Needed from the data below: all lines that contain the word "Shores".

.....

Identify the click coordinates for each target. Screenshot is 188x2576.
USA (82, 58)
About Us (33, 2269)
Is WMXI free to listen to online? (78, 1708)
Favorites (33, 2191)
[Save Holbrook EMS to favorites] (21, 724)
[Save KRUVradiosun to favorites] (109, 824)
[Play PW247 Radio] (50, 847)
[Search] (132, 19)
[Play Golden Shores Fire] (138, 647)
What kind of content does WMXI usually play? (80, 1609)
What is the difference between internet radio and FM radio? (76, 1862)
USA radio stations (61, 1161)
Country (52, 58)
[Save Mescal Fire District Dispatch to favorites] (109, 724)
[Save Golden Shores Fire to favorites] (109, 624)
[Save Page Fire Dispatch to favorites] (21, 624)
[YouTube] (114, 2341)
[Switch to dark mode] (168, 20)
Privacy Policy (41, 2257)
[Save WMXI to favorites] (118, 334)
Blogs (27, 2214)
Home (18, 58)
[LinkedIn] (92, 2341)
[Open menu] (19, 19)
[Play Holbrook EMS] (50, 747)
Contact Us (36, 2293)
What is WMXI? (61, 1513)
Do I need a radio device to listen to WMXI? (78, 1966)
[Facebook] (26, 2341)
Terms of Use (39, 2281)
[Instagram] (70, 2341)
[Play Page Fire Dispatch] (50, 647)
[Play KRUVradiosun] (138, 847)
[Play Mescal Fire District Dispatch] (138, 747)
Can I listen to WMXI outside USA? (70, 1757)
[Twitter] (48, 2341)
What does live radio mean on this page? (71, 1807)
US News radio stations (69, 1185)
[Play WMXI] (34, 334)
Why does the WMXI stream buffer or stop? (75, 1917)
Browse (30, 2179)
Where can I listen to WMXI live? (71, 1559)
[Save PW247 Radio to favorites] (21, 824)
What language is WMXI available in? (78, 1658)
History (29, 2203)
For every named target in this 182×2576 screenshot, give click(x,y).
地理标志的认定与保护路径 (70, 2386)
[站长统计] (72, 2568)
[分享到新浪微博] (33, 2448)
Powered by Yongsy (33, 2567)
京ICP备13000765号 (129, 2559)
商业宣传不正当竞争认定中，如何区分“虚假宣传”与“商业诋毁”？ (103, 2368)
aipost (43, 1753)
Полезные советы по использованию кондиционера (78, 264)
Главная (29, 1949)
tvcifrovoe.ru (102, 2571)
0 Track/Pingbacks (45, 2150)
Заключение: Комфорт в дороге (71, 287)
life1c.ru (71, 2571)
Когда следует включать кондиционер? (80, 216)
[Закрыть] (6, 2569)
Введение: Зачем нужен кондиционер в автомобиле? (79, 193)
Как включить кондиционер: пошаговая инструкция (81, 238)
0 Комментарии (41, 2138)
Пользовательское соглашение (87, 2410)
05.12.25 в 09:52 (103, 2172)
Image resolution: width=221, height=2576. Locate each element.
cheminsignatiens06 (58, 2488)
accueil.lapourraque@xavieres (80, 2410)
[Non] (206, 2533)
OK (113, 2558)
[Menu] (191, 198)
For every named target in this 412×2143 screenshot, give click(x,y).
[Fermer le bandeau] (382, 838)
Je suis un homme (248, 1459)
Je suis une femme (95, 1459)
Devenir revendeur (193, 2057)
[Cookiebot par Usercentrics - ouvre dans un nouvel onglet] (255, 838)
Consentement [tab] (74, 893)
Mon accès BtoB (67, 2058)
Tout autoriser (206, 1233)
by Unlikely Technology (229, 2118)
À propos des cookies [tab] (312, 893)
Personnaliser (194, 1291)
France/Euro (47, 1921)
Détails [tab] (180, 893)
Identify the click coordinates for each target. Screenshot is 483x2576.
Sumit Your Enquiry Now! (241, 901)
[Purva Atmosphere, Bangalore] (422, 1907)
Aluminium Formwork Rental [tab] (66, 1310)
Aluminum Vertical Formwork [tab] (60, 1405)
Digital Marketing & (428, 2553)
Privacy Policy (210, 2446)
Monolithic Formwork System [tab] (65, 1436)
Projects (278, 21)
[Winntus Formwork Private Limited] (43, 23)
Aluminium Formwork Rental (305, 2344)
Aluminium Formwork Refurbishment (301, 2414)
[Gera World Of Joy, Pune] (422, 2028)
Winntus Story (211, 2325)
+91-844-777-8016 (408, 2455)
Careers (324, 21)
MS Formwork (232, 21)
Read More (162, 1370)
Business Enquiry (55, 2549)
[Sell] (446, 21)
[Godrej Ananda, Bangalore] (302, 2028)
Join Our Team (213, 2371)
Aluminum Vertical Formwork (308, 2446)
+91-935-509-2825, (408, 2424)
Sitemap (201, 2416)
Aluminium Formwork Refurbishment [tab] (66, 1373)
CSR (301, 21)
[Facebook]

.....

**YOUR RESPONSE**
[Play Golden Shores Fire] (138, 647)
[Save Golden Shores Fire to favorites] (109, 624)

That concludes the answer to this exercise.